Görev Seti |
(1) Tırmanış günlüğüne göre aşağıdaki soruları yanıtlayın:
(a) Çantaların sayısı kaça çıktı?
(b) Yazar yazmaya çalışırken nerede oturuyor?
(c) Lukla'ya hangi gün uçulacak?
(2) Tırmanış günlüğünde almaya karar verilen takviye malzemeler nelerdir? Hepsini sıralayın.
(3) Tırmanış günlüğünü kaldığı yerden sürdürün.

Seçilen Metin |
■ ■ ■ ■ ■

Otele uğradık ve D.B.’ye malzemelerimi gösterdim. Bir iki ufak tefek takviye malzeme almaya karar verdik. Suluk, termos, uyku tulumu ve ince bir eldiven.
Yalnızca fazladan bir uyku tulumu ve termos koyduğum halde iki çantam da tıka basa. Oğlana da kendime de acıyorum. Hadi hayırlısı!..
Otelin bahçesindeki restorana oturmuş yazmaya çalışıyorum ama gözlerim kapanıyor, odaklanamıyorum.
Bu arada bazı hediyelikler de aldım. Hiç arzu etmediğim halde çantalar üçe çıktı. Dilerim fazla tartmaz. Bir de ona para vermeyelim :-(.
Yorgunluktan yürüyüşü, tırmanışı unuttum. Sabah erkenden acenteye gidip D.B. ile son bürokratik işleri halledeceğiz. Ondan sonra Cumartesi, 18 Nisan’da Lukla’ya uçacağız ve ekspedisyonumuz başlayacak…
D.B. geçenlerde çok korkan bir Alman’ı bile ite kaka çıkartmış zirveye. Tamam, bende de korku var ama artık abartmıyorum.

■ ■ ■ ■ ■

Sağlanan Veriler |
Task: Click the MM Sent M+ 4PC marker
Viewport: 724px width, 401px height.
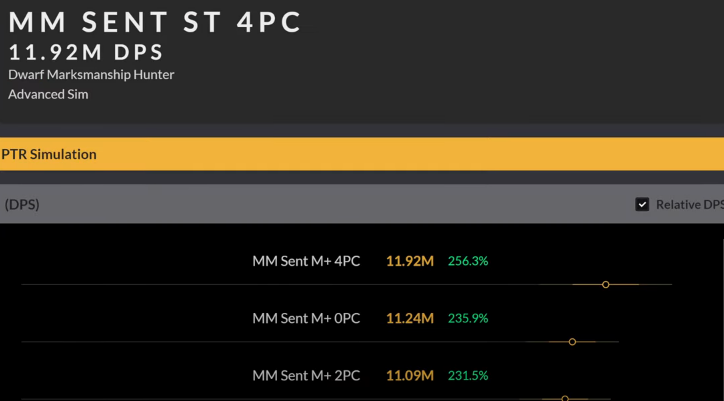Action: click(605, 285)
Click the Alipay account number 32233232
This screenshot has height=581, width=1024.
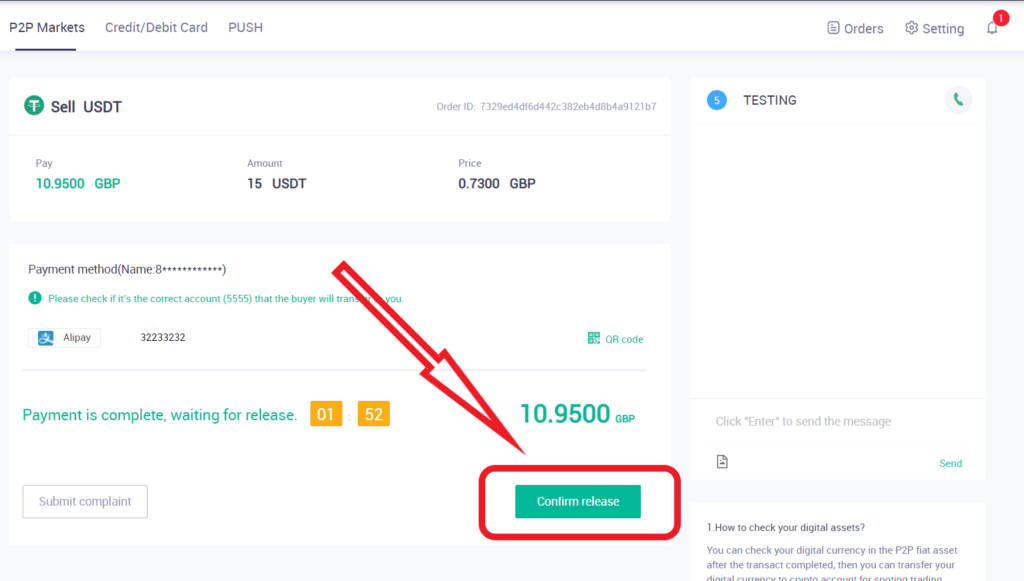click(163, 338)
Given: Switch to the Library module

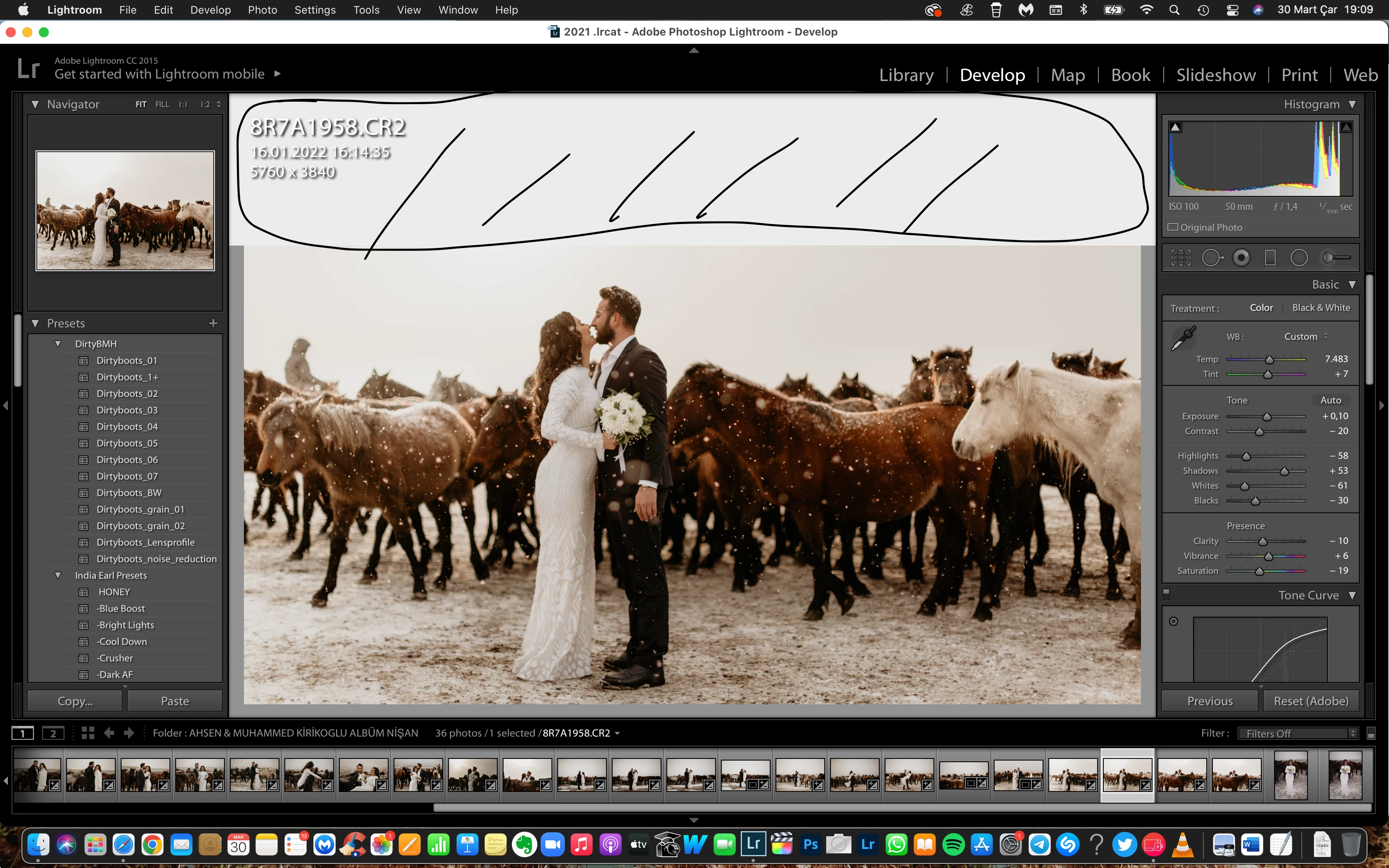Looking at the screenshot, I should pos(906,75).
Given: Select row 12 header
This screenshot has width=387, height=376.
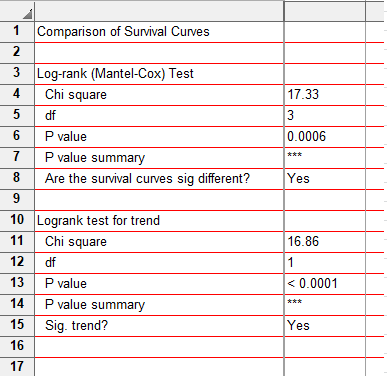Looking at the screenshot, I should [x=17, y=262].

■ ■ ■ ■ ■

Alıştırma Cevapları |
(1)
(a) Üçe.
(b) Otelin bahçesindeki restoranda.
(c) Cumartesi, 18 Nisan'da.

(2) Suluk, termos, uyku tulumu, ince bir eldiven.

(3)
Şu anda yanda konuşan Amerikalı bir kızın konuşmalarına kulak misafiri oldum. Pashupatinath’taki ölü yakma olayından e-posta mesajında aynen şöyle söz etmiş; “Çok güzel, ilginç ve aynı zamanda rahatsız edici. Rahatsız eden inançlarını gerçekleştirmeleri değil çok pis akan bir nehirden sefil çocukların ganimet çıkarmaya çalışmaları…” Ne diyeyim, aklın yolu bir…
Yahu hafif olsun diye karışık meyve suyu ve balık ızgara söylemiştim. Şimdi geldi. Patlayacağım herhalde…
İşte kelek an geldi çattı. Acayip yorgun ve uykusuz olmama rağmen içimden yatmak gelmiyor. Ama ne çare ki artık tabanlarım sızlıyor ve gözlerimi açamıyorum. Daha da saat 19.30. Biraz okuyup ondan sonra uyumaya çalışsam bile en fazla 20.00 olur. Demek ki sabahın köründe uyanıp kitap okuyacağım…

17.04.2009, Cuma

15.00 - Aynen dediğim gibi oldu. Neyse ki sabahın köründe değil geceyarısı uyandım. Bir buçuk ikiye kadar kitap okuduktan sonra uyudum ve dinlenmiş olarak kalktım.
Biraz keyif yapıp sekiz buçukta kahvaltıya indim. Omlet ve çayla kahvaltımı yaptıktan sonra Asian Trekking’e gittim. Sanki bir iş varmış gibi çağırmışlar beni, meğerse yokmuş. Yani varmış ama onlara takılmama gerek olmadığını söylediler ve akşamüzeri beşte buluşmak üzere ayrıldık.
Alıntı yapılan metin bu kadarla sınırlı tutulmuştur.